Certain languages and tools are typically used to solve domain specific problems. Therefore, the ability to understand and learn new languages is important. All other modern languages borrowed heavily from C. Once students learned C, it is easy for them to learn by themselves any other computer languages without much difficulty. On the other hand, even if students have learned other programming languages or visual programming, it is generally still quite difficult for them to learn C by themselves, especially for difficult topics such as pointers and linked lists. Computer programming in C needs a disciplined approach. Many people believe that if students start with computer programming using a typeless scripting language first, then they would have even harder time to learn and master C afterwards.
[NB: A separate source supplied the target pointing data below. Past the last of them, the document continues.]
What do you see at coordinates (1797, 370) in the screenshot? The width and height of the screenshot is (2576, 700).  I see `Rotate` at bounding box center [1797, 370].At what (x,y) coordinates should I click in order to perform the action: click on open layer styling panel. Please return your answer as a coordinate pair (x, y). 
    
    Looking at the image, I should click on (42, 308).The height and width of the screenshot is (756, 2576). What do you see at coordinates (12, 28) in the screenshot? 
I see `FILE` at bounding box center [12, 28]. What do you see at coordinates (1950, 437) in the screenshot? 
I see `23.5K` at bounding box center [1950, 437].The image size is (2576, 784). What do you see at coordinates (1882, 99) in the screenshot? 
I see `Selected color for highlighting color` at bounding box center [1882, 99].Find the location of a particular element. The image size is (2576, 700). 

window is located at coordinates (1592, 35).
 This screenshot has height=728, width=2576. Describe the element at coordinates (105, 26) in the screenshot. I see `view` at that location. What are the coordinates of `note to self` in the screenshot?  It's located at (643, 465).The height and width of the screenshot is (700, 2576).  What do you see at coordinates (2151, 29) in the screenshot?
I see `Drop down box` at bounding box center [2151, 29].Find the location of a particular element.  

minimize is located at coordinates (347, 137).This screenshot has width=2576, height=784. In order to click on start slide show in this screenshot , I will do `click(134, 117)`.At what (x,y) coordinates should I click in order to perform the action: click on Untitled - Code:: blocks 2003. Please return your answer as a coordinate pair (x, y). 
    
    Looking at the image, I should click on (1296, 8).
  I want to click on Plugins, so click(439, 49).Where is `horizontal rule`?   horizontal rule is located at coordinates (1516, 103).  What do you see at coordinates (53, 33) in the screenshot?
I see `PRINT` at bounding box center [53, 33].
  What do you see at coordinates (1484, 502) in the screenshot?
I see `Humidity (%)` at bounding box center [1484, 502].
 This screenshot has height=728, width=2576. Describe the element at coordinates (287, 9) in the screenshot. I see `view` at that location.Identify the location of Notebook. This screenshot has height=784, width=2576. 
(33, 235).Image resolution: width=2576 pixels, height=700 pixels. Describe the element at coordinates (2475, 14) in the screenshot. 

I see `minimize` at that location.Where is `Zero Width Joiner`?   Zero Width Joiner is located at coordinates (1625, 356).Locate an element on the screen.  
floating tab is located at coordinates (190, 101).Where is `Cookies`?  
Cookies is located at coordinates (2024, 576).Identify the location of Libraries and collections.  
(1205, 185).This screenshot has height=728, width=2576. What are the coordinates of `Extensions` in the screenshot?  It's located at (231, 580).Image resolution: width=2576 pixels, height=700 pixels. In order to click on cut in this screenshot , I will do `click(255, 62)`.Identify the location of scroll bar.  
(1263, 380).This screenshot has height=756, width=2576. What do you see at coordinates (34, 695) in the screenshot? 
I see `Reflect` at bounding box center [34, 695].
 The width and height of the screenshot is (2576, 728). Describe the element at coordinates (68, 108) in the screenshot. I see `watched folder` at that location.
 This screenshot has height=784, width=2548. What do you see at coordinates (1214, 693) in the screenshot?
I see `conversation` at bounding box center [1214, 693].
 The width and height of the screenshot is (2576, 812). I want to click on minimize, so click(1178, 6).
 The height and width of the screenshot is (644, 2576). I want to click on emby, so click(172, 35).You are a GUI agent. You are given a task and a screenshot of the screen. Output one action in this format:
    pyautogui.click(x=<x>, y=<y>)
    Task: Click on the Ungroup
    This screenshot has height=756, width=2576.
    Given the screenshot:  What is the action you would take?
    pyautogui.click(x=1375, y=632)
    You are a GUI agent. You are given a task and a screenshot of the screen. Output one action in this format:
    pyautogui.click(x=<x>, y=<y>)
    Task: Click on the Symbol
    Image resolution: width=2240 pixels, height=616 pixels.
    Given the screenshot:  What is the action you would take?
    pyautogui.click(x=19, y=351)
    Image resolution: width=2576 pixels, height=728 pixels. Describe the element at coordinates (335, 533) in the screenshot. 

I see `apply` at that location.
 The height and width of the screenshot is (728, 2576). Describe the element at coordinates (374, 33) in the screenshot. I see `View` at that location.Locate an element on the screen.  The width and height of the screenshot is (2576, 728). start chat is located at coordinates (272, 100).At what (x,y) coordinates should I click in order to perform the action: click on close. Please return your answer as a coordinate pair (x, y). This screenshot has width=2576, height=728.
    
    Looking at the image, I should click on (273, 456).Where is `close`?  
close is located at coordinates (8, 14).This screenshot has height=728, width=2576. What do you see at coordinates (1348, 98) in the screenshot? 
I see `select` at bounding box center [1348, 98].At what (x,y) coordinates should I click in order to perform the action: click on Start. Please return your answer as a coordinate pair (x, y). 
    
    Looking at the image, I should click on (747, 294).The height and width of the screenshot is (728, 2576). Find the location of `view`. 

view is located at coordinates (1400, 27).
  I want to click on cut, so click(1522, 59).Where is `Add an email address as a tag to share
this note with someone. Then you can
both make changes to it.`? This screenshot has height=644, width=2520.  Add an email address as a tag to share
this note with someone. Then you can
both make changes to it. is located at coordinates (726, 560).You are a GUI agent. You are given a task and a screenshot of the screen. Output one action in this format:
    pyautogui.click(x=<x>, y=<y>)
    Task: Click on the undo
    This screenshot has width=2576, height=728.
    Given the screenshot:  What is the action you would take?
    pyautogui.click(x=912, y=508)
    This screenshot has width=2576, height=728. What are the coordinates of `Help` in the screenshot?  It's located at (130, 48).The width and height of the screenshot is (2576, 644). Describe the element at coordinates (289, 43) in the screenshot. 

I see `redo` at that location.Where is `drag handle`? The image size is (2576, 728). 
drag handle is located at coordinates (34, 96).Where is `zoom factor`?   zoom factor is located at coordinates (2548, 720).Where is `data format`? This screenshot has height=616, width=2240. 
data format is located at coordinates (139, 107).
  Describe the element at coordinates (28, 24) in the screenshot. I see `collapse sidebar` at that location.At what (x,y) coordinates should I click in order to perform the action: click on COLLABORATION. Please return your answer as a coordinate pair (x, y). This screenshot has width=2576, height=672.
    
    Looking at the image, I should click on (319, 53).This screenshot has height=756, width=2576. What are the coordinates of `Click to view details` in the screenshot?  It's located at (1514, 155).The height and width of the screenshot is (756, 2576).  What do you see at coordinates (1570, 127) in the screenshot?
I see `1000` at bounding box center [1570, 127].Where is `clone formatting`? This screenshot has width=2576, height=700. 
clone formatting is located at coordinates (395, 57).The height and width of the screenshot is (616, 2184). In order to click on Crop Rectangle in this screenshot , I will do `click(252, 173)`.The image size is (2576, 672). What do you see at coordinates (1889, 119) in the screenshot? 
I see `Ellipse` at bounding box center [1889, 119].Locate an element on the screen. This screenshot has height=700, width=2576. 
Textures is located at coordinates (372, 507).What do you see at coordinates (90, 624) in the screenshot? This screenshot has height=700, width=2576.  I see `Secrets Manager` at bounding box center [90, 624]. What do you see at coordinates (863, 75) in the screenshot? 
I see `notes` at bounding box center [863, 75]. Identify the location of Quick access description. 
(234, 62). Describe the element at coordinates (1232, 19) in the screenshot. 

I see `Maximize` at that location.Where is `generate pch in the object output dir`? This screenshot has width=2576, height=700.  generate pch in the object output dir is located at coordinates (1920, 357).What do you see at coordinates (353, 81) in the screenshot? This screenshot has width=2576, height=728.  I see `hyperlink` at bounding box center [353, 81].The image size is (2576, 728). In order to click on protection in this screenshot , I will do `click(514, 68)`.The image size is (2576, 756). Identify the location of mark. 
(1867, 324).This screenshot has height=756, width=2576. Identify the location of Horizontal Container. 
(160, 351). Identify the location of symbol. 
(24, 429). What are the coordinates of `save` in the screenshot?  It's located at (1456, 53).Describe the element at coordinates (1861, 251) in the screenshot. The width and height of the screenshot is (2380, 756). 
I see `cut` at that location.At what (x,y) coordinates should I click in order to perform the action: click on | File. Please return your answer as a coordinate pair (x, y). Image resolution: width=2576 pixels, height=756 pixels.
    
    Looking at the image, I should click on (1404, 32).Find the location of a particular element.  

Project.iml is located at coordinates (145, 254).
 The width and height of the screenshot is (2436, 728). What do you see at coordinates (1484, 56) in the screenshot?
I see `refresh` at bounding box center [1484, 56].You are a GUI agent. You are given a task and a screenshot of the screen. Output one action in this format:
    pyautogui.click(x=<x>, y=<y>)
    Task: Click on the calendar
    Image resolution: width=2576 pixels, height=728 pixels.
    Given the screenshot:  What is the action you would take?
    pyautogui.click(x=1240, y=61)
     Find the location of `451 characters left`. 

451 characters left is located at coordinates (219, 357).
The standardization encourages diverse implementation by different vendors and organizations. Unlike proprietary languages such as Matlab and Mathematica, a standardized programming language is not controlled by a single vendor. A standardized programming language is stable and its evolution is overseen by a technical standard committee made up of business, academic, and organizational representatives with a stake in the language. The existing code written in a standardized language is less likely to break even if compilers or interpreters from different vendors are updated or developed years later. This means what you learned and wrote 30 years ago won't be obsolete and are still useful today and in the future. The first C standard, C89, was released in 1989 by the ANSI X3J11 and ISO S22/WG14 C Standard Committees. The second (and latest) C standard, C99, was ratified in 1999 and added many new features, such as complex numbers, variable length arrays for numerical computing, and support for 64-bit computing. All existing code conforming to the C89 standard can run in a C compiler or interpreter conforming to the C99 standard. As a contrary example, there is no standard for Python. Python 3.0 breaks the code, packages and modules written for the previous versions of Python.
Writing computer programs is essential to solving complex science and engineering problems. Many principles and concepts in STEM disciplines can be illustrated and reinforced through writing programs. C and C++ are more widely used in STEM fields than any other programming languages such as Java, Fortran, or Matlab.
The notion that only future computer scientists or IT professionals need training in computer programming is no longer true. Outside of the IT industry, knowledge of computer programming is an essential skills for careers not only in STEM fields, but also in marketing, advertising, journalism and the creative arts. For example, market researchers may have to use or write programs to analyze a large set of data.
Developing a program to solve a practical problem involves many creative works, including design, logic reasoning, math, etc. It can help students find practical applications of many math concepts such as variables in Algebra I and trigonometry. Debugging a program can also help student improve their reasoning and logical thinking capabilities. The computer-aided problem solving capabilities can be trained using C.